Kill Boksoon: Jeon Do-yeon plays assassin in visceral Korean thriller

Boksoon is so adept that she instantly joins the league of other memorable female killers, such as Uma Thurman’s The Bride in Quentin Tarantino’s Kill Bill and Kim Ok-vin in The Villainess.

Esom in a still from Kill Boksoon. Photo: No Ju-han/Netflix.

Esom in a still from Kill Boksoon. Photo: No Ju-han/Netflix.

She made her first kill at 17, the same moment she met Cha (Sul Kyung-gu), who runs the MK with his sister (Esom). Since then she’s worked her way up MK to become the most feared assassin in a world where “killing has become a global business”.

Boksoon is shorn of the ego of her male counterparts, and in the very opening scene we see her take down a Japanese yakuza gangster on Seoul’s Dongho Bridge using her wits as well as brawn.

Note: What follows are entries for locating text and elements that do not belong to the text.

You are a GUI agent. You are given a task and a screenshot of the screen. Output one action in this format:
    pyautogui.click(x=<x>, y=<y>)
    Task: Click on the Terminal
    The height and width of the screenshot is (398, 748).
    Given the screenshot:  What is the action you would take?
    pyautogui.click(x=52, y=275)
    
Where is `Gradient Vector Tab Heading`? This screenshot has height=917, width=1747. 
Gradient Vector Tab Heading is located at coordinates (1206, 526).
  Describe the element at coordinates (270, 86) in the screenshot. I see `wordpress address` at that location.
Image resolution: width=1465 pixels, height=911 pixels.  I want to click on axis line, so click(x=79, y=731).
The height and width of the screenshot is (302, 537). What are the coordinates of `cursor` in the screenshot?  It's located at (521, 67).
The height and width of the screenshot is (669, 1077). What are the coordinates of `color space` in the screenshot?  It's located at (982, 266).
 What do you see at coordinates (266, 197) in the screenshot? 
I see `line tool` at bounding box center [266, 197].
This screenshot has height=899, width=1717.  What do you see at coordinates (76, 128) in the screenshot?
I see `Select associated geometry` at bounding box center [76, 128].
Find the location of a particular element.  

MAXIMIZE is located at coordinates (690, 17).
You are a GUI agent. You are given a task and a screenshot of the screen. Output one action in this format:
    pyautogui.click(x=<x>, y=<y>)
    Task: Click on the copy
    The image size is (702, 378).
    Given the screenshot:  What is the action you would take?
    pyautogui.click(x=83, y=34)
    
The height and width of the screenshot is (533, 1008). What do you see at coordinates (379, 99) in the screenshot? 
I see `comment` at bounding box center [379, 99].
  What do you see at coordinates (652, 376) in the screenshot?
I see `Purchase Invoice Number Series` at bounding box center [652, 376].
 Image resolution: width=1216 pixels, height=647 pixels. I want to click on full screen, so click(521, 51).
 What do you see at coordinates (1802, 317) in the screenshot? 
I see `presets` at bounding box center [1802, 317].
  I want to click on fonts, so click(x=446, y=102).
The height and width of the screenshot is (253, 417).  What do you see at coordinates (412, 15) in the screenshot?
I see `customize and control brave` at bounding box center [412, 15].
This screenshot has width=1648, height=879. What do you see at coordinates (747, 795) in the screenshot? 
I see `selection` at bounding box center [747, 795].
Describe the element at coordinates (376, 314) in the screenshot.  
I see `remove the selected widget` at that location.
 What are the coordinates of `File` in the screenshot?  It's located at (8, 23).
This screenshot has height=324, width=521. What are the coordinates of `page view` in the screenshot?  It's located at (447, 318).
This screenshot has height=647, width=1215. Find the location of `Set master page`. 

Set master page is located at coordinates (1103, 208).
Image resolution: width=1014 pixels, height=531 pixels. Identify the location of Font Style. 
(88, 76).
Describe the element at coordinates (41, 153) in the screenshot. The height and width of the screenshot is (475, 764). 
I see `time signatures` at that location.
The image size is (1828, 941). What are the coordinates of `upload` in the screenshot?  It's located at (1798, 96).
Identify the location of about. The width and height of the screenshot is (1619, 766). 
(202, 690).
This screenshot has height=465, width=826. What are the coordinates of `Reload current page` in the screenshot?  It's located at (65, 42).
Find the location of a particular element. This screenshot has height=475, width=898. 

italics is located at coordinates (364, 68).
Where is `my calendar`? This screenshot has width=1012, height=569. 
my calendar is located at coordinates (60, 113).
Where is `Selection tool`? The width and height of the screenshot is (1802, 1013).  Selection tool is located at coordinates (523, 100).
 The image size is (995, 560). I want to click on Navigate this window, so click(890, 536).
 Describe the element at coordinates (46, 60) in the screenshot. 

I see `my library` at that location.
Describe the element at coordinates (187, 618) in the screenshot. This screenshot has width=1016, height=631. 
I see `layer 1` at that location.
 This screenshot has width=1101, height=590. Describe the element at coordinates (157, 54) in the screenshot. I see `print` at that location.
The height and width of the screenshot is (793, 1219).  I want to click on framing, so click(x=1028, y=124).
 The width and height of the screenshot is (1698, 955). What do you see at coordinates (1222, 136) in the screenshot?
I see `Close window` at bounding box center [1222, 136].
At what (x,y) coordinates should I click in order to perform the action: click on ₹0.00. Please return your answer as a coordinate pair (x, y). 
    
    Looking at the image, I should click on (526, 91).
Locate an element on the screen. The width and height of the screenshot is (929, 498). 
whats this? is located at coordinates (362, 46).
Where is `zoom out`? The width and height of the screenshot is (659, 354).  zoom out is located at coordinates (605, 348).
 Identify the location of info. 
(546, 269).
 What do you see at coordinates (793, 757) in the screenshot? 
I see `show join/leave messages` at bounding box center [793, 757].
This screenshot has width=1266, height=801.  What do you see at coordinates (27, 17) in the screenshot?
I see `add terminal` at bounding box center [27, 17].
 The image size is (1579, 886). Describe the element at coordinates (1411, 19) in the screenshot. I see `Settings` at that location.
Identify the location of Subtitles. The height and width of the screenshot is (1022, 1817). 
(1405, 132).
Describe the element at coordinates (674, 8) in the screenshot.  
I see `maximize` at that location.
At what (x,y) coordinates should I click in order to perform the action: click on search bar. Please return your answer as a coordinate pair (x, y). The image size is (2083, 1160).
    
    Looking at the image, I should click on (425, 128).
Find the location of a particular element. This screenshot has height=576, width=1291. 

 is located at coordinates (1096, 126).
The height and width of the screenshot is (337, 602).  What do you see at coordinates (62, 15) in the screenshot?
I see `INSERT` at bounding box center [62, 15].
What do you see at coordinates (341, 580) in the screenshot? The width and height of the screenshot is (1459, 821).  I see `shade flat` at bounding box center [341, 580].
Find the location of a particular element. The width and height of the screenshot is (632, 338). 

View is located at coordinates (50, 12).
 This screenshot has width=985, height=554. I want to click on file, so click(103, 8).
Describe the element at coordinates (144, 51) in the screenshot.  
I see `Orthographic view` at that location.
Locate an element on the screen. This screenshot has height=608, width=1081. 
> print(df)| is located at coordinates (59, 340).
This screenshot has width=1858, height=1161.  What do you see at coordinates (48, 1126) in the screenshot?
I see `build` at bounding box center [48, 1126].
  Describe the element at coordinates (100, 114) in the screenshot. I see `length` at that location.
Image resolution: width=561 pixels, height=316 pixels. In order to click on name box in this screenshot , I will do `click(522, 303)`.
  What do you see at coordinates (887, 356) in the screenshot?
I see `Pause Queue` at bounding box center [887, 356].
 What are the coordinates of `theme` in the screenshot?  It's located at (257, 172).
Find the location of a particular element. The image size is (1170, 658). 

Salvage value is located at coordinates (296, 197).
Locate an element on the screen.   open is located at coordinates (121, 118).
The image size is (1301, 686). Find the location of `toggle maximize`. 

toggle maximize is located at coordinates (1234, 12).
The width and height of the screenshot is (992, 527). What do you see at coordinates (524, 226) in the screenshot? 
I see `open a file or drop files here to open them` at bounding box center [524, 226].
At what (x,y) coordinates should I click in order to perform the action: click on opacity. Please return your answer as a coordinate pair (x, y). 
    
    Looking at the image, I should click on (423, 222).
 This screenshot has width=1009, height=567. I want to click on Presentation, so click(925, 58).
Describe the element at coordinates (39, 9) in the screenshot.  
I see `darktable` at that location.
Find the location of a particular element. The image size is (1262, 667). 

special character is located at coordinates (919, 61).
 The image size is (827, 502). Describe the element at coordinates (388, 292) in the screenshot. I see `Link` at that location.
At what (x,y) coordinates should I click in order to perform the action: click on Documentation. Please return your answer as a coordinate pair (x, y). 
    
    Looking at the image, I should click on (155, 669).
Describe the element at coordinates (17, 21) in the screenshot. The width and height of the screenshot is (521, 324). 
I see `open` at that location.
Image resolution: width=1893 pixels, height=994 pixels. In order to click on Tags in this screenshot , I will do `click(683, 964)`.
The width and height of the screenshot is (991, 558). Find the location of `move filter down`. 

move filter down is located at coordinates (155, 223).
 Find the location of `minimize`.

Aside from this feminist slant, the element that separates Kill Boksoon from the John Wick films is her relationship with her daughter, Jae-young (Kim Si-a), who is your typical stroppy teen.

Kim Si-a in a still from Kill Boksoon. Photo: No Ju-han/Netflix.

She has her own issues, not least preferring girls as partners – something that leads her to commit an act of violence at school that has her mother worrying. Is her daughter a killer too? Does she know anything of her mother’s double life?

When Boksoon decides to retire, it eventually leads to the MK team coming after her. Cue an incredible fight in a restaurant that combines agility, athleticism and black humour.

It’s the film’s outstanding sequence, although throughout Byun has a real eye for an image – a puddle reflecting a decapitated head, snow falling outside a single window as a fight ensues.

Sul Kyung-gu (left) and Jeon Do-yeon in a still from Kill Boksoon. Photo: No Ju-han/Netflix.

What is unfortunate, aside from the film’s protracted 137-minute running time, is the lack of genuine emotion in the film.

Perhaps it shouldn’t be expected from an action film, especially one with an astronomical body count and a derivative feel. But the core mother-daughter relationship never quite feels as heartfelt as it should. Their exchanges will just have you longing for the next combat scene.

Kill Boksoon will start streaming on Netflix on March 31.